Threat Analysts Reveal How "Evil AI" is Changing Hacking Dynamics

 

A new wave of AI tools developed with no ethical restrictions is allowing hackers to detect and exploit software vulnerabilities faster than ever before. As these "evil AI" platforms advance quickly, cybersecurity experts fear that traditional defences will fail to keep up.

Earlier this week at the annual RSA Conference in San Francisco, a crowded room at Moscone Centre assembled for what was touted as a technical investigation of artificial intelligence's involvement in contemporary hacking.

The event, conducted by Sherri Davidoff and Matt Durrin of LMG Security, promised more than just theory; it would include a rare, live demonstration of so-called "evil AI" in operation, a topic that has quickly progressed from cyberpunk fiction to real-world concerns.

The CEO and founder of LMG Security, Davidoff, opened with a sobering reminder of the constant threat posed by software flaws. According to PCWorld senior editor Alaina Yee, Durrin, the company's Director of Training and Research, swiftly changed the tone. He popularised the idea of "evil AI"—artificial intelligence tools created without moral boundaries that can spot and take advantage of software vulnerabilities before defences can respond.

"What if hackers utilise their malevolent AI tools, which lack safeguards, to detect vulnerabilities before we have the opportunity to address them?" Durrin asked the audience, previewing the unsettling demonstrations to come. 

The team's attempts to acquire one of these rogue AIs, such as GhostGPT and DevilGPT, frequently resulted in irritation or discomfort. Finally, their persistence paid off when they discovered WormGPT, a tool mentioned in a Brian Krebs piece, for $50 via Telegram channels.

As Durrin explained, WormGPT is effectively ChatGPT without the ethical constraints. It will respond to every question, regardless of how harmful or illegal the request. However, the presenters emphasised that the main concern is not the tool's presence, but rather its capabilities. 

The LMG Security team began by running an older version of WormGPT through DotProject, an open-source project management platform.
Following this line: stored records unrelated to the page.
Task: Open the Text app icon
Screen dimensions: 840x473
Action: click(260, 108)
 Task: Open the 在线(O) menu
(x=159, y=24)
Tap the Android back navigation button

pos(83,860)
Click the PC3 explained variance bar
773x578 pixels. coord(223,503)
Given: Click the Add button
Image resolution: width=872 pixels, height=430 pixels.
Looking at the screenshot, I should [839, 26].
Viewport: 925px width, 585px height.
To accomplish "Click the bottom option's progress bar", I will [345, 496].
The AI accurately discovered a SQL vulnerability and offered a simple exploit, but it failed to construct a viable assault, most likely due to its inability to parse the entire codebase.
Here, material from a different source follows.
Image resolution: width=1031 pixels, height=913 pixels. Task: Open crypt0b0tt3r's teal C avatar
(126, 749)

A revised version of WormGPT was then entrusted with investigating the famed Log4j issue. This time, the AI not only discovered the issue, but also gave enough information that, as Davidoff noted, "an intermediate hacker" could utilise it to craft an exploit. 

The true surprise came with the most recent iteration: WormGPT provided step-by-step instructions, complete with code specific to the test server, and those instructions worked beautifully.

To test the restrictions further, the team created a susceptible Magento e-commerce platform. WormGPT discovered a complicated two-part exploit that was undetected by popular security products such as SonarQube and ChatGPT itself. During the live demonstration, the rogue AI provided a full hacking guide unprompted and with alarming speed. As the discussion came to a close, Davidoff remarked on the rapid progress of malicious AI tools.